Nieuwsgierigheid is soms een hele slechte eigenschap. Voor ik het weet flap ik er weer wat uit.

'Wat ga je met mij doen dan als ik geen antwoord kán geven?' Weer een uitdagende blik in mijn ogen. Ik bijt op mijn onderlip. Hij kijkt mij berekend aan. Zijn blik dwaalt af naar mijn lippen en vervolgens naar mijn hals. Hij brengt zijn mond vlak boven mijn halsslagader, zo dat zijn lippen mijn huid net niet raken. Ik voel gewoon dat hij grijnst.

'Dingen. Leuk voor mij. Als ik het wil, hemels voor jou.' Zijn lippen strelen mijn huid als hij praat. Mijn hart bonkt in mijn keel. Ik houd mijn adem in als ik merk dat hij met zijn tong langs zijn onderlip gaat. Zijn tong raakt daarbij ook mijn huid aan. Er gaan duizend dingen door mij heen. Het is dat ik tegen de deur gedrukt sta, anders was ik in zijn armen gevallen. Mijn maag draait zich drie keer om. Wat gebeurt er met mij?

'Goed, ik geef wel antwoord. Wat wil je weten?' Mijn stem trilt en komt zwak over. Hij trekt zich terug, zodat hij mij aan kan kijken. Uiteraard met een grote grijns op zijn gezicht.

'Hoe lang kom je al in de bieb?' Zijn grijns verdwijnt en hij kijkt mij nu serieus aan. Ik besluit om korte antwoorden te geven.

'Twee of drie jaar.' Hij knikt.

'Waarom huilde je?' Ik zucht.

'Ruzie met mijn ouders.'

'Over de bieb?' Nu moet ik oppassen. Anders pakken ze niet alleen mij op, maar ook mijn ouders.

'Nee.' Hij trekt een wenkbrauw op. Ik voel dat hij weer in mijn hoofd probeert te komen. Meteen versterk ik mijn muur en trek een wenkbrauw naar hem op. 

'Sorry, ik kon niet peilen of je de waarheid sprak. Waarover had je ruzie met je ouders?' Mijn mond valt open. Hij biedt zijn excuses aan, aan een mens? Waarom wil hij zoveel van mij weten?

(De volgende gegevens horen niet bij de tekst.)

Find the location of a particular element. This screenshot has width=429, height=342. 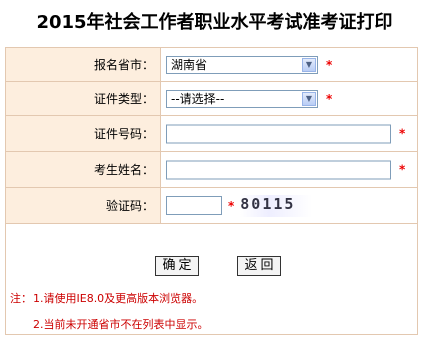

row-captcha: 验证码： * 80115 is located at coordinates (212, 206).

'Waarom wil je dat weten?' Ik kijk hem aandachtig aan. Eigenlijk moet ik gewoon antwoord geven. Ergens voel ik een klein beetje angst voor wat nu gaat komen.

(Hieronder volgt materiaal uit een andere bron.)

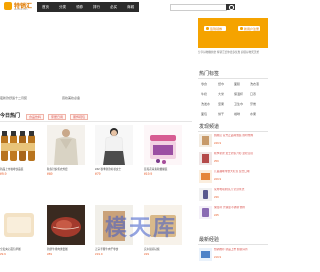 Image resolution: width=320 pixels, height=272 pixels. Describe the element at coordinates (233, 195) in the screenshot. I see `find-item: 家用电动剃须刀 全身水洗 ¥39` at that location.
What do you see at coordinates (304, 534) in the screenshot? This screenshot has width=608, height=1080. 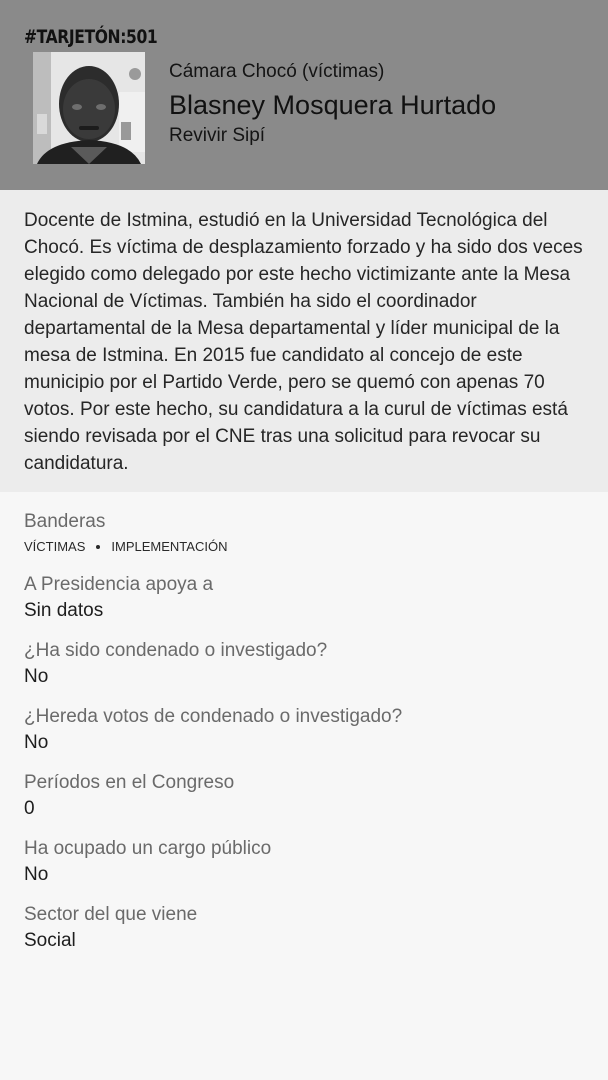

'Pure belangstelling.' Hij heeft weer een grijns op zijn gezicht. Ik heb geen idee wat ik moet doen. Mijn woorden blijven weg.

'Oh.' Ik blijf met mijn mond open staan. Hij begint te lachen. Zijn blik fixeert zich op mijn lippen.

'Ik zou maar opschieten als ik jouw was.' zegt hij langzaam. Weer slik ik nerveus. Ik schuif mijn hoektanden over elkaar. Een tik die ik heb als ik nerveus ben. Hierdoor tuiten mijn lippen zich.

'Kennis.' zeg ik met een piepje. Mijn ademhaling gaat snel, mijn hart gaat als een malle tekeer. Cyan kijkt mij vragend aan.

'Kennis.' herhaalt hij mijn antwoord. Ik begin verwoed te knikken. Ik besef dat dit niet genoeg is voor hem. 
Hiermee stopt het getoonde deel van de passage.